# Replacing the lower balljoint on B14 (flowchart)



## Travis (Nov 18, 2004)

For sometime I was convinced my balljoint was loose - there was that deep clicking sound when starting up and un increasing tendency to the steer left. Anyway, as I went for an inspection I was told the lower right balljoint have to be replaced for a sticker, and the estimate was $215. So I decided to give it a shot.

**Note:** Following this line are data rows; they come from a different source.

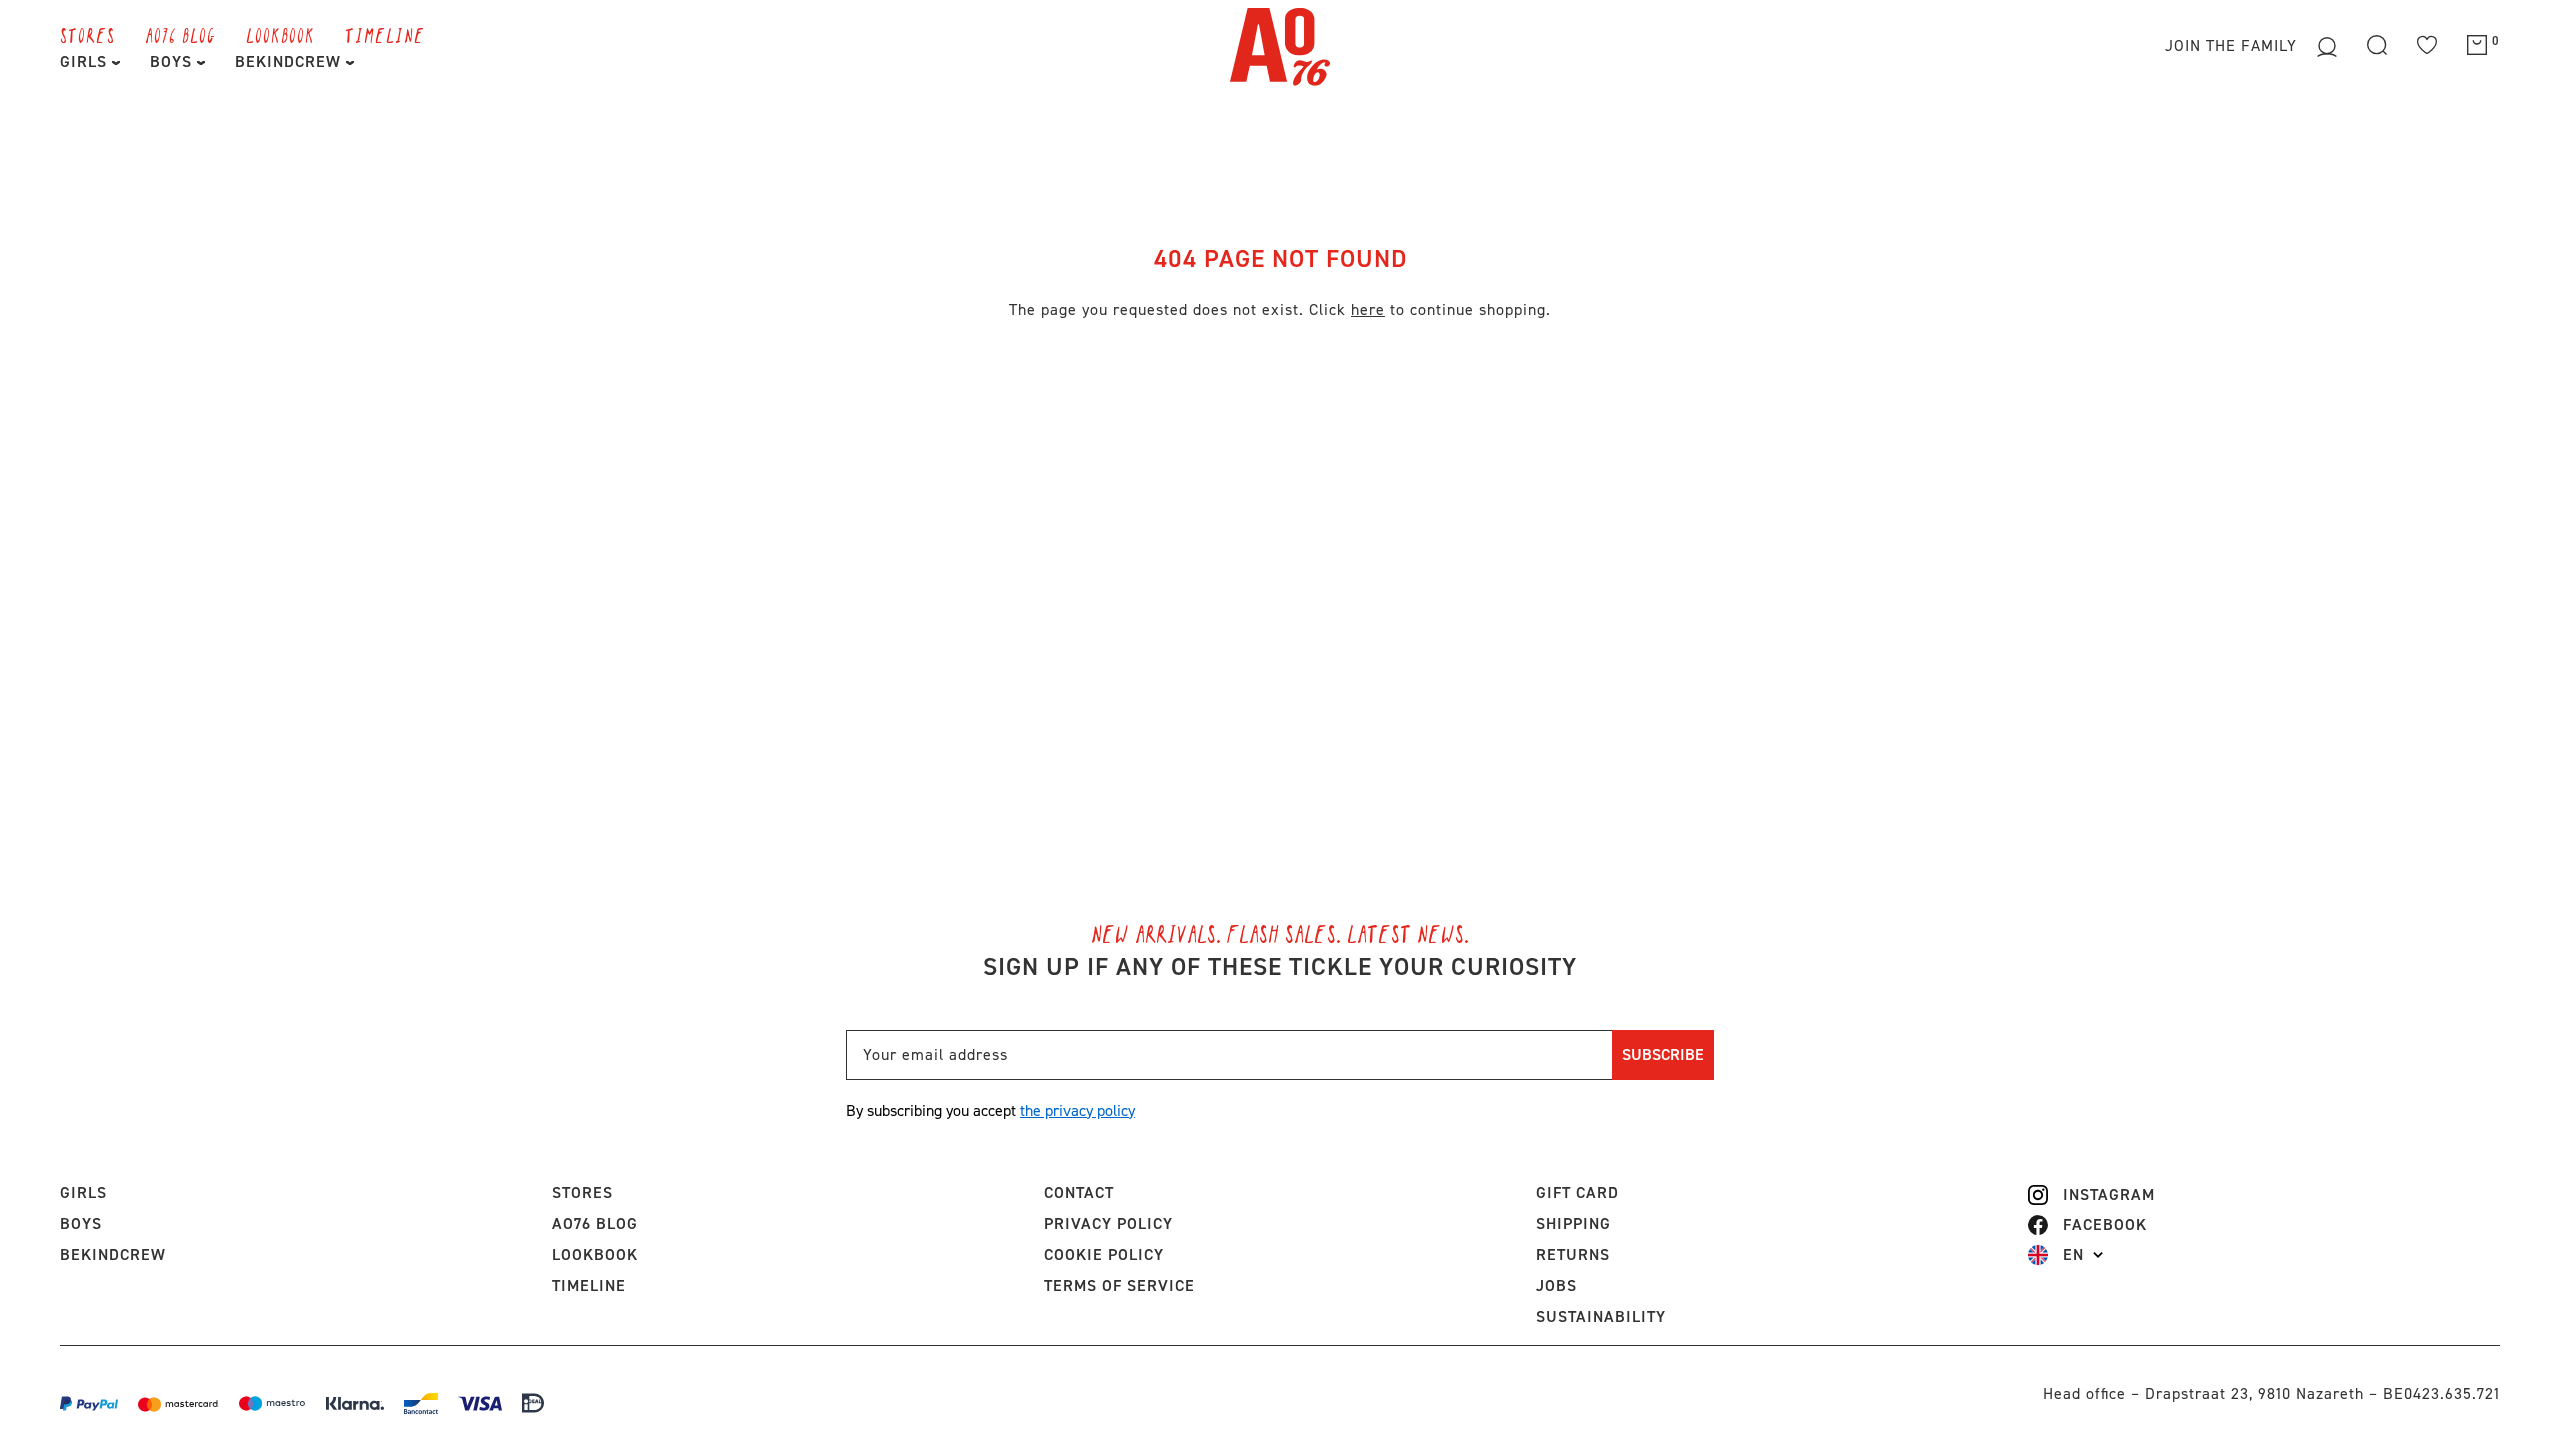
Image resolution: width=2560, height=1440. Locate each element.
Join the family (2233, 45)
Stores (87, 35)
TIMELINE (385, 35)
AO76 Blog (180, 35)
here (1368, 309)
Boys (173, 61)
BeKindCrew (113, 1254)
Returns (1573, 1254)
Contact (1079, 1192)
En (2073, 1255)
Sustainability (1601, 1316)
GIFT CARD (1577, 1192)
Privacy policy (1108, 1223)
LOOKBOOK (280, 35)
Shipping (1573, 1223)
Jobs (1556, 1285)
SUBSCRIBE (1663, 1054)
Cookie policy (1104, 1254)
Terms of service (1119, 1285)
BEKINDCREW (290, 61)
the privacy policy (1077, 1110)
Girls (86, 61)
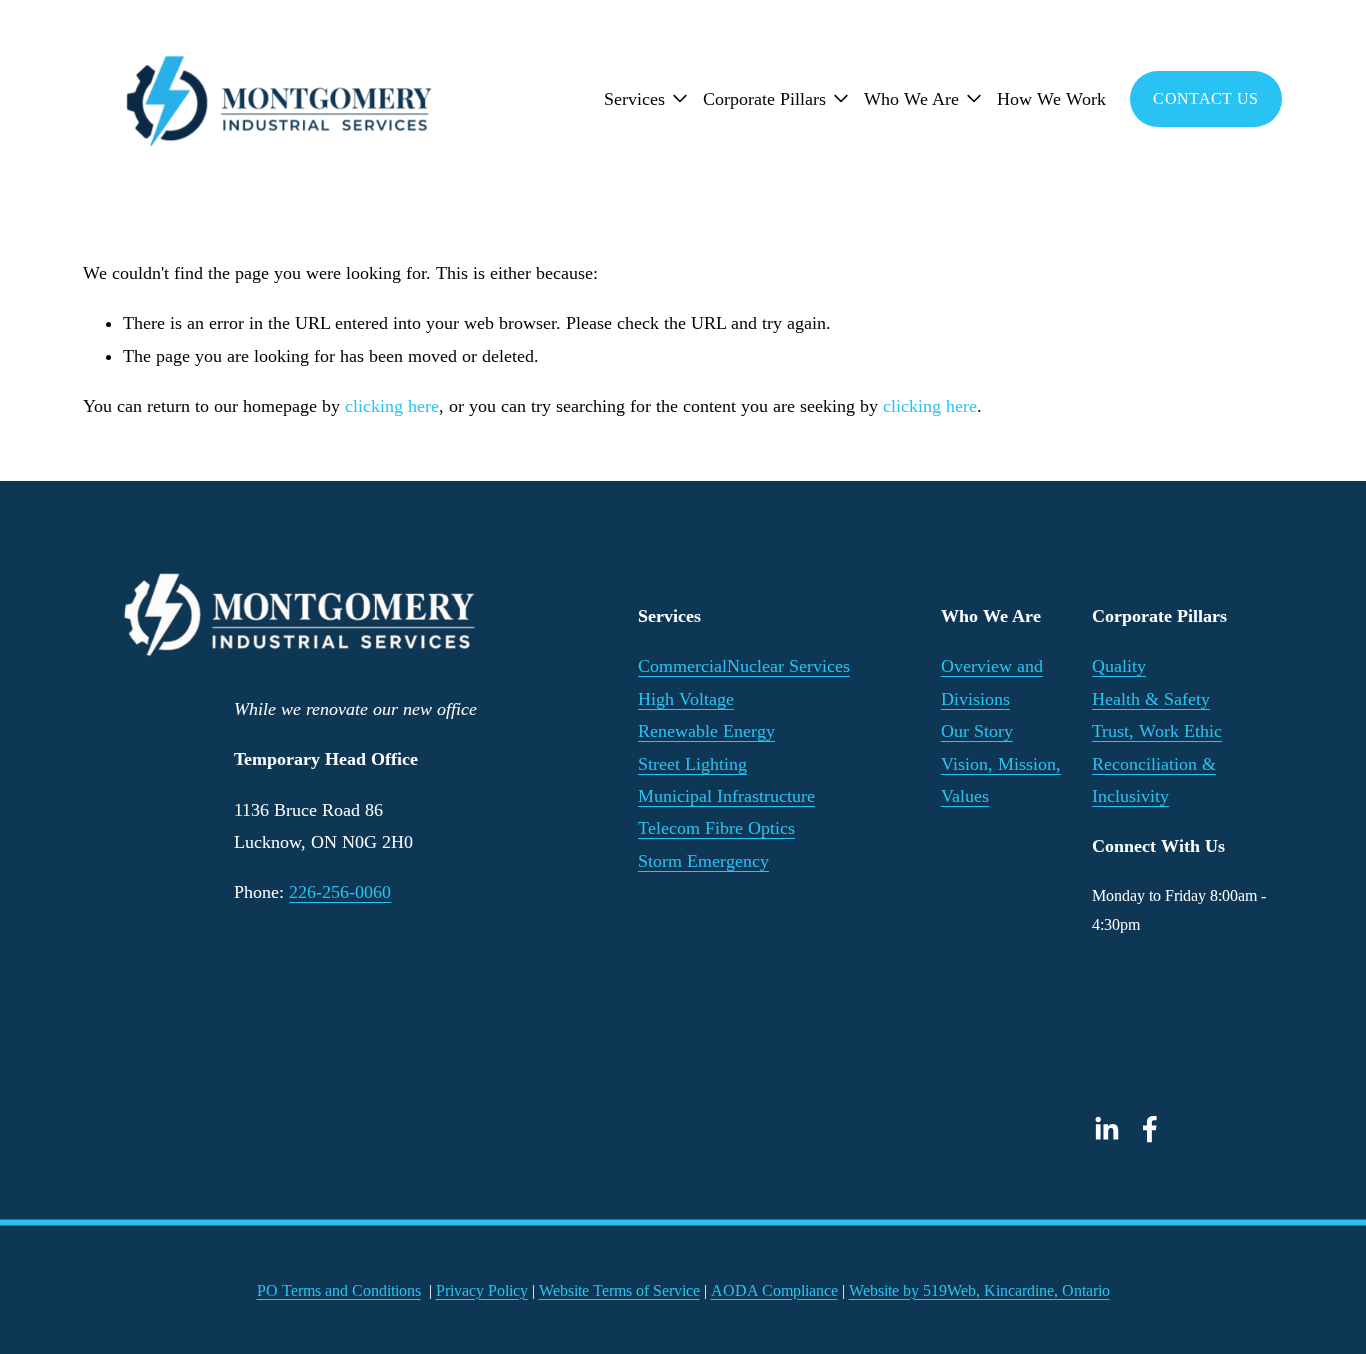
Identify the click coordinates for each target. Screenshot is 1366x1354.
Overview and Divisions (992, 682)
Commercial (682, 666)
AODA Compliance (774, 1290)
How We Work (1051, 99)
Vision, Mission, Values (1001, 780)
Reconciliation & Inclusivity (1154, 780)
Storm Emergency (703, 861)
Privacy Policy (482, 1290)
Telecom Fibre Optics (716, 828)
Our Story (977, 731)
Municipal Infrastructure (726, 796)
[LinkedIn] (1106, 1129)
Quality (1119, 666)
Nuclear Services (788, 666)
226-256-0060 (340, 892)
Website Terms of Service (619, 1290)
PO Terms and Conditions (339, 1290)
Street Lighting (692, 764)
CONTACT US (1205, 98)
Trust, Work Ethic (1157, 731)
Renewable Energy (706, 731)
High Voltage (686, 699)
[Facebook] (1150, 1129)
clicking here (392, 406)
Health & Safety (1151, 699)
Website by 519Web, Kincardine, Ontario (979, 1290)
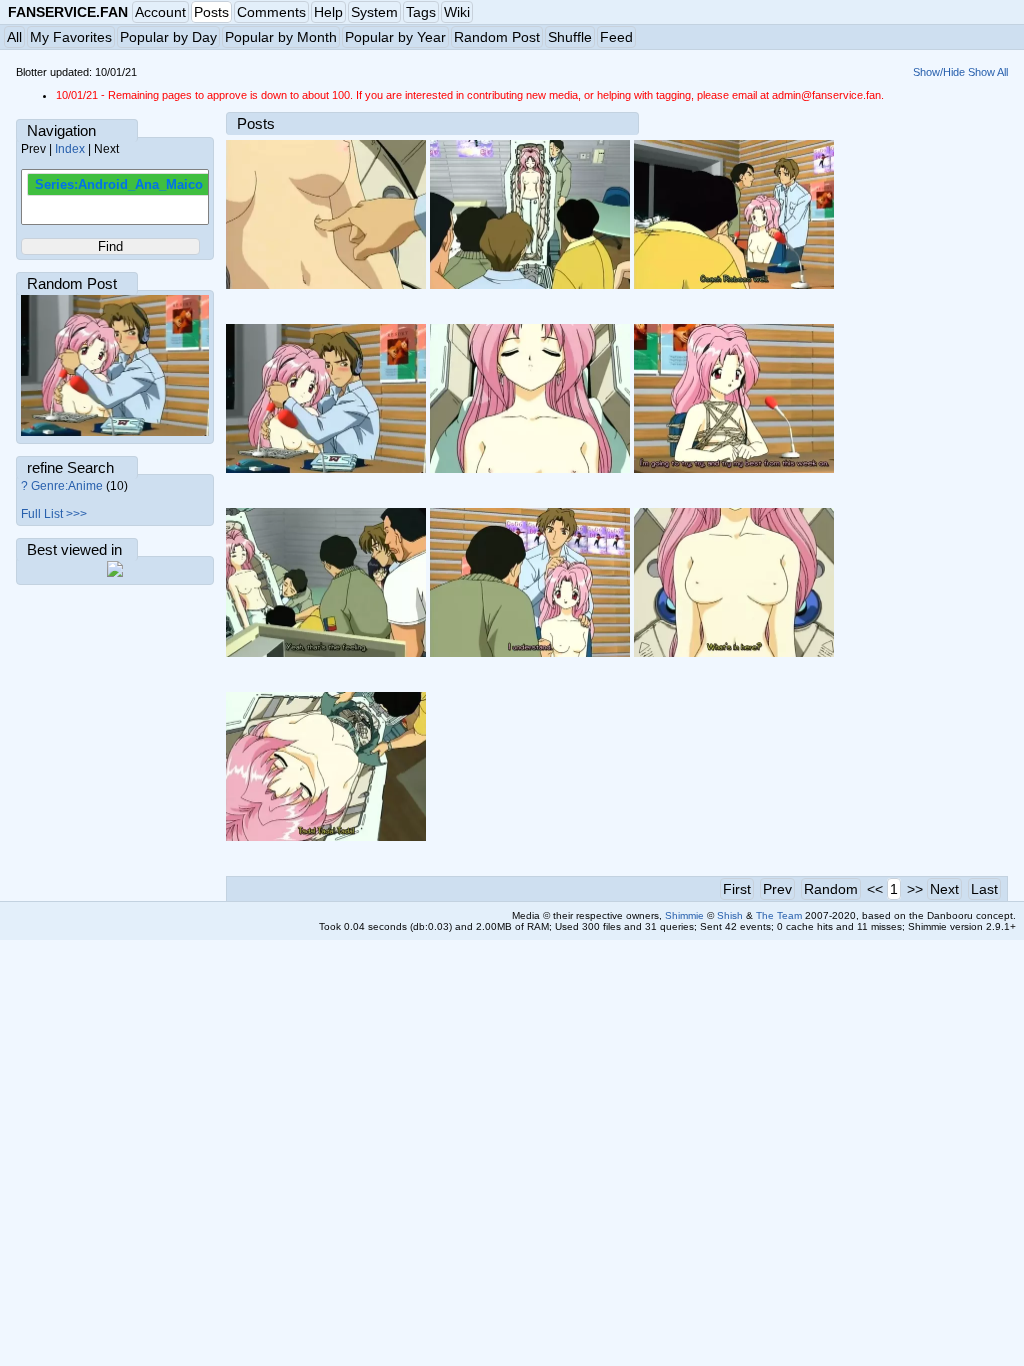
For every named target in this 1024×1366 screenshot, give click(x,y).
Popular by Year (395, 37)
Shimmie (684, 915)
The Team (779, 915)
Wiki (457, 12)
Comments (271, 12)
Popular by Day (168, 37)
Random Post (497, 37)
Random (831, 889)
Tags (421, 12)
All (14, 37)
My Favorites (71, 37)
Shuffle (570, 37)
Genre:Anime (67, 486)
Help (328, 12)
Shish (730, 915)
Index (70, 149)
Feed (616, 37)
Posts (211, 12)
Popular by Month (281, 37)
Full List (42, 514)
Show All (988, 72)
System (374, 12)
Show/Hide (939, 72)
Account (160, 12)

Replacing the lower balljoint on B14

Time: 2.30 - 3 h

Tools: 
-Balljoint press. I loaned this one from Autozone. Without it you'll have to replace the whole control arm, $116 at Napa
-Balljoint fork. $10 at Autozone, but you can loan it also.
-2x 22mm long wrenches
-19mm wrench (preferrably with tube extension arm)
-Pliers

1)Raise the car and take the wheel off.
2)Spray the the control arm 22 bolt and the balljoint with WD-40
2.1)Put the extension on the 19 and loosen the 2 nuts on the back of the control arm. Mine were 10yr old and gave way at about....50-60 ft-lb. Take the 2 nuts off. The 3-rd nut (outer one) seem to be there for no reason (?)...it can stay or you can take that one also.
3)Loosen the bolt and nut. Prop the front (bolt head) wrench onto a piece of wood on the floor. Prop your foot into the control arm, wrap the wrench with a towel and PULL. It took at least 100 lb-ft to loosen this one. Take the nut off
4)Break the cottor pin. It's so rusty it won't ever get off. So by wiggling just break both ends.
5)With 22 loosen the balljoint nut ALL THE WAY UP! Do not disassemble the joit as then the shaft will start rotating WITH the nut and you'll have hard time taking the nut off. The nut will eventually hit the CV housing - that's as far as you can go probably. The more the better.
6)Insert the fork between the balljoint and the knuckle and try to just slightly disengage the balljoint, utill you take the nut off. Once it's completely off, disegage the balljoit completely.
7)Take the control arm off.
8)Put it into a vise
9)Take the old security ring (zeger-ring...is there an english name for that) off, shold be easy.
10)With the balljoint press, depress the old balljoint. I used the smallest ring, and it was just a bit narrow, but worked OK. Balljoint press is a beefy C-braket, and that's on purpose. It takes one hell of a force to take those off 3/8" thick steel. You might have to hammer the balljoint off the press ring afterwards.
11)Press the new balljoint with the press. ALIGN THE COTTER PIN HOLE PERPENDICULAR TO THE CONTROL ARM! Otherwise, later you'll have to insert that pin from a weird angle (as I did). Take a couple fo turns, check the alignment, do it again. To press the new one was generally easier than to depress the old one... try not to overtighten as you might damage the new balljoint.
12)Put the new security ring
13)Mount the control arm. First, align and put the balljoint shaft into the the knuckle. Than put the bolt and nut, and the 2 mounting nuts on the back. Don't tighten anything. Put the nut on on the balljoint.
14)Raise the balljoint with the jack untill the control arm is parallel with the car. The car will probably rest on the jack.
15)Hammer the knuckle few times just in case there's any slack left.
16)Tighten the balljoint nut. Put the cotter pin. You might have to cut some of the pin if it's tail is too long
17)Tighten all the screws. Tighten the bolt and nut as hard as you can
18)Put the wheel back and lower the car
19)Drive for 2-3 days and recheck all the screws. You might be able to do that even without raising the car.

GOOD LUCK!


----------